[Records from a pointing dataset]
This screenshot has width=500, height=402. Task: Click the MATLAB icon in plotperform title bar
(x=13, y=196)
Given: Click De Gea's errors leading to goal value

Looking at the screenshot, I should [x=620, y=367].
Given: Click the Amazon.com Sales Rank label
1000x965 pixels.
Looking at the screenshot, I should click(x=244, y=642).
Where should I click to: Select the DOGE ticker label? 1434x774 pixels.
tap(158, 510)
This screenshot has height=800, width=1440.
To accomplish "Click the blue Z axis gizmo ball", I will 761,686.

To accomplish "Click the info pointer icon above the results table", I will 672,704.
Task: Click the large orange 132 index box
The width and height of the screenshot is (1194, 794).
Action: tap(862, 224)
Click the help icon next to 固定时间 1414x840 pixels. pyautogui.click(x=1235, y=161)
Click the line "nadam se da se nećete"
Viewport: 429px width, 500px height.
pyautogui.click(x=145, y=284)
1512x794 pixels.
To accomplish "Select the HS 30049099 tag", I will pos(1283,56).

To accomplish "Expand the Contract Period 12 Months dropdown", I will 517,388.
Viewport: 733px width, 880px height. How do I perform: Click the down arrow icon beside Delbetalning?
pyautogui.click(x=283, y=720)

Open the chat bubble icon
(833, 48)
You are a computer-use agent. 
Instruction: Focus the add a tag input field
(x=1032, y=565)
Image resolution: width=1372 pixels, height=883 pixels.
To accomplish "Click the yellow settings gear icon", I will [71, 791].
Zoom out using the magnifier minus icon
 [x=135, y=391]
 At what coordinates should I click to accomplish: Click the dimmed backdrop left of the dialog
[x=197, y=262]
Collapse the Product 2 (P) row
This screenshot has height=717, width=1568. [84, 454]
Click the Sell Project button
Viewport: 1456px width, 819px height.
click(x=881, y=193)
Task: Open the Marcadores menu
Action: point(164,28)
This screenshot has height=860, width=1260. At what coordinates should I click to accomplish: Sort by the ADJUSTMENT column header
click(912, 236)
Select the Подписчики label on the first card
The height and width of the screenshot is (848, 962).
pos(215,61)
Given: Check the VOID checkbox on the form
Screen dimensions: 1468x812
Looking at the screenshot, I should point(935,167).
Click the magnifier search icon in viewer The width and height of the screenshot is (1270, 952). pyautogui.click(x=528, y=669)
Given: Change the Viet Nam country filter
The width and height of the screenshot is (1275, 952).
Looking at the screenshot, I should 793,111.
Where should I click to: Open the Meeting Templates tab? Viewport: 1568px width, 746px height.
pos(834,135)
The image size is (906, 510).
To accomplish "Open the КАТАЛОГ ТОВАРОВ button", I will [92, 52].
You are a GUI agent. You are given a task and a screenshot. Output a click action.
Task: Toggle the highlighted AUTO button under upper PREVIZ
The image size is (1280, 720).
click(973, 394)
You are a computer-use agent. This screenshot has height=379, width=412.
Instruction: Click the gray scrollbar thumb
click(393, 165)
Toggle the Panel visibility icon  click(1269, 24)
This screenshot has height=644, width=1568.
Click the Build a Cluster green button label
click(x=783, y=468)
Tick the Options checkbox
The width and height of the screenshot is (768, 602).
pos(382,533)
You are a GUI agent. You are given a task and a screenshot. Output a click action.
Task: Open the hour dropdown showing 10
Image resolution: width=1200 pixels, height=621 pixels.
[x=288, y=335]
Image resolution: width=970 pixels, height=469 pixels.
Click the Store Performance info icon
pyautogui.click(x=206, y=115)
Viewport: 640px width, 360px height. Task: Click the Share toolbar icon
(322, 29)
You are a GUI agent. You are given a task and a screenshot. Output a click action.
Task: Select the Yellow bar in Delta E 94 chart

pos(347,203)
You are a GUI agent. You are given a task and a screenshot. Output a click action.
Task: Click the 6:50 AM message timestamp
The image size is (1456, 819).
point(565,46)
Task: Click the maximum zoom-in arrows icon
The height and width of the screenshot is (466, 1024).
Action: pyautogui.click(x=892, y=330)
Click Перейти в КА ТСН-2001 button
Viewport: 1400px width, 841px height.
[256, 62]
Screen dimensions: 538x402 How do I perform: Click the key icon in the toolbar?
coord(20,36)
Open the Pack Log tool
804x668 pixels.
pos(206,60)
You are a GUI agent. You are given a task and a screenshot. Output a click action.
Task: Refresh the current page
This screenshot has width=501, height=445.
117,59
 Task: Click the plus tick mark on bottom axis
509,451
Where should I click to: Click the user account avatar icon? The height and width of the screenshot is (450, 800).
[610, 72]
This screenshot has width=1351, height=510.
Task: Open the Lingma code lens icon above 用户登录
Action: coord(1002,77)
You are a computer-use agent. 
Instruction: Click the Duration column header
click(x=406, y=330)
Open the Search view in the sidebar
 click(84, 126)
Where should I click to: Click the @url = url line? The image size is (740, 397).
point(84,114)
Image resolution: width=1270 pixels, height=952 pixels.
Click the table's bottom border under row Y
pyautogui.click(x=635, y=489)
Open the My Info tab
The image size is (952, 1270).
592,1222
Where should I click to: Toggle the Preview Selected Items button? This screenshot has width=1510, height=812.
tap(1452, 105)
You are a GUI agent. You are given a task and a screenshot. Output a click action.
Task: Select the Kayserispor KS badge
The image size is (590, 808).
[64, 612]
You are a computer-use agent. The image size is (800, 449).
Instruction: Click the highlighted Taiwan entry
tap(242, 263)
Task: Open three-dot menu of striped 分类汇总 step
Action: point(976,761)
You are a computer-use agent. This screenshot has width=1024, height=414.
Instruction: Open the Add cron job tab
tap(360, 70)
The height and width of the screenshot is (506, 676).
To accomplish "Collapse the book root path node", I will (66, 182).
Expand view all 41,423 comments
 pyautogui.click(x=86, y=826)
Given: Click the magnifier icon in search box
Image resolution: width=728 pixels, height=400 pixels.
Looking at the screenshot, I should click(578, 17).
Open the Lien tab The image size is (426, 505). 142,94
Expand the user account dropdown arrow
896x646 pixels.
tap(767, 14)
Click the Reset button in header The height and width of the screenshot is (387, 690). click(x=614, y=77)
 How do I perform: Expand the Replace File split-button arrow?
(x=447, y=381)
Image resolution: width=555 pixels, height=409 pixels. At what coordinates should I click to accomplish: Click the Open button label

◆ **AIM OF THE EXERCISE**
Copy the whole listing above line for line, without changing a single character.

◆ **TASK RESPONSE**
This screenshot has width=500, height=402. Task: Click the MATLAB icon in plotperform title bar
(x=13, y=196)
Given: Click De Gea's errors leading to goal value

Looking at the screenshot, I should [x=620, y=367].
Given: Click the Amazon.com Sales Rank label
1000x965 pixels.
Looking at the screenshot, I should click(x=244, y=642).
Where should I click to: Select the DOGE ticker label? 1434x774 pixels.
tap(158, 510)
This screenshot has height=800, width=1440.
To accomplish "Click the blue Z axis gizmo ball", I will 761,686.

To accomplish "Click the info pointer icon above the results table", I will 672,704.
Task: Click the large orange 132 index box
The width and height of the screenshot is (1194, 794).
Action: tap(862, 224)
Click the help icon next to 固定时间 1414x840 pixels. pyautogui.click(x=1235, y=161)
Click the line "nadam se da se nećete"
Viewport: 429px width, 500px height.
pyautogui.click(x=145, y=284)
1512x794 pixels.
To accomplish "Select the HS 30049099 tag", I will pos(1283,56).

To accomplish "Expand the Contract Period 12 Months dropdown", I will 517,388.
Viewport: 733px width, 880px height. How do I perform: Click the down arrow icon beside Delbetalning?
pyautogui.click(x=283, y=720)

Open the chat bubble icon
(833, 48)
You are a computer-use agent. 
Instruction: Focus the add a tag input field
(x=1032, y=565)
Image resolution: width=1372 pixels, height=883 pixels.
To accomplish "Click the yellow settings gear icon", I will [71, 791].
Zoom out using the magnifier minus icon
 [x=135, y=391]
 At what coordinates should I click to accomplish: Click the dimmed backdrop left of the dialog
[x=197, y=262]
Collapse the Product 2 (P) row
This screenshot has height=717, width=1568. [84, 454]
Click the Sell Project button
Viewport: 1456px width, 819px height.
click(x=881, y=193)
Task: Open the Marcadores menu
Action: point(164,28)
This screenshot has height=860, width=1260. At what coordinates should I click to accomplish: Sort by the ADJUSTMENT column header
click(912, 236)
Select the Подписчики label on the first card
The height and width of the screenshot is (848, 962).
pos(215,61)
Given: Check the VOID checkbox on the form
Screen dimensions: 1468x812
Looking at the screenshot, I should point(935,167).
Click the magnifier search icon in viewer The width and height of the screenshot is (1270, 952). pyautogui.click(x=528, y=669)
Given: Change the Viet Nam country filter
The width and height of the screenshot is (1275, 952).
Looking at the screenshot, I should 793,111.
Where should I click to: Open the Meeting Templates tab? Viewport: 1568px width, 746px height.
pos(834,135)
The image size is (906, 510).
To accomplish "Open the КАТАЛОГ ТОВАРОВ button", I will [92, 52].
You are a GUI agent. You are given a task and a screenshot. Output a click action.
Task: Toggle the highlighted AUTO button under upper PREVIZ
The image size is (1280, 720).
click(973, 394)
You are a computer-use agent. This screenshot has height=379, width=412.
Instruction: Click the gray scrollbar thumb
click(393, 165)
Toggle the Panel visibility icon  click(1269, 24)
This screenshot has height=644, width=1568.
Click the Build a Cluster green button label
click(x=783, y=468)
Tick the Options checkbox
The width and height of the screenshot is (768, 602).
pos(382,533)
You are a GUI agent. You are given a task and a screenshot. Output a click action.
Task: Open the hour dropdown showing 10
Image resolution: width=1200 pixels, height=621 pixels.
[x=288, y=335]
Image resolution: width=970 pixels, height=469 pixels.
Click the Store Performance info icon
pyautogui.click(x=206, y=115)
Viewport: 640px width, 360px height. Task: Click the Share toolbar icon
(322, 29)
You are a GUI agent. You are given a task and a screenshot. Output a click action.
Task: Select the Yellow bar in Delta E 94 chart

pos(347,203)
You are a GUI agent. You are given a task and a screenshot. Output a click action.
Task: Click the 6:50 AM message timestamp
The image size is (1456, 819).
point(565,46)
Task: Click the maximum zoom-in arrows icon
The height and width of the screenshot is (466, 1024).
Action: pyautogui.click(x=892, y=330)
Click Перейти в КА ТСН-2001 button
Viewport: 1400px width, 841px height.
[256, 62]
Screen dimensions: 538x402 How do I perform: Click the key icon in the toolbar?
coord(20,36)
Open the Pack Log tool
804x668 pixels.
pos(206,60)
You are a GUI agent. You are given a task and a screenshot. Output a click action.
Task: Refresh the current page
This screenshot has width=501, height=445.
117,59
 Task: Click the plus tick mark on bottom axis
509,451
Where should I click to: Click the user account avatar icon? The height and width of the screenshot is (450, 800).
[610, 72]
This screenshot has width=1351, height=510.
Task: Open the Lingma code lens icon above 用户登录
Action: coord(1002,77)
You are a computer-use agent. 
Instruction: Click the Duration column header
click(x=406, y=330)
Open the Search view in the sidebar
 click(84, 126)
Where should I click to: Click the @url = url line? The image size is (740, 397).
point(84,114)
Image resolution: width=1270 pixels, height=952 pixels.
Click the table's bottom border under row Y
pyautogui.click(x=635, y=489)
Open the My Info tab
The image size is (952, 1270).
592,1222
Where should I click to: Toggle the Preview Selected Items button? This screenshot has width=1510, height=812.
tap(1452, 105)
You are a GUI agent. You are given a task and a screenshot. Output a click action.
Task: Select the Kayserispor KS badge
The image size is (590, 808).
[64, 612]
You are a computer-use agent. The image size is (800, 449).
Instruction: Click the highlighted Taiwan entry
tap(242, 263)
Task: Open three-dot menu of striped 分类汇总 step
Action: point(976,761)
You are a computer-use agent. This screenshot has width=1024, height=414.
Instruction: Open the Add cron job tab
tap(360, 70)
The height and width of the screenshot is (506, 676).
To accomplish "Collapse the book root path node", I will (66, 182).
Expand view all 41,423 comments
 pyautogui.click(x=86, y=826)
Given: Click the magnifier icon in search box
Image resolution: width=728 pixels, height=400 pixels.
Looking at the screenshot, I should click(578, 17).
Open the Lien tab The image size is (426, 505). 142,94
Expand the user account dropdown arrow
896x646 pixels.
tap(767, 14)
Click the Reset button in header The height and width of the screenshot is (387, 690). click(x=614, y=77)
 How do I perform: Expand the Replace File split-button arrow?
(x=447, y=381)
Image resolution: width=555 pixels, height=409 pixels. At what coordinates should I click to accomplish: Click the Open button label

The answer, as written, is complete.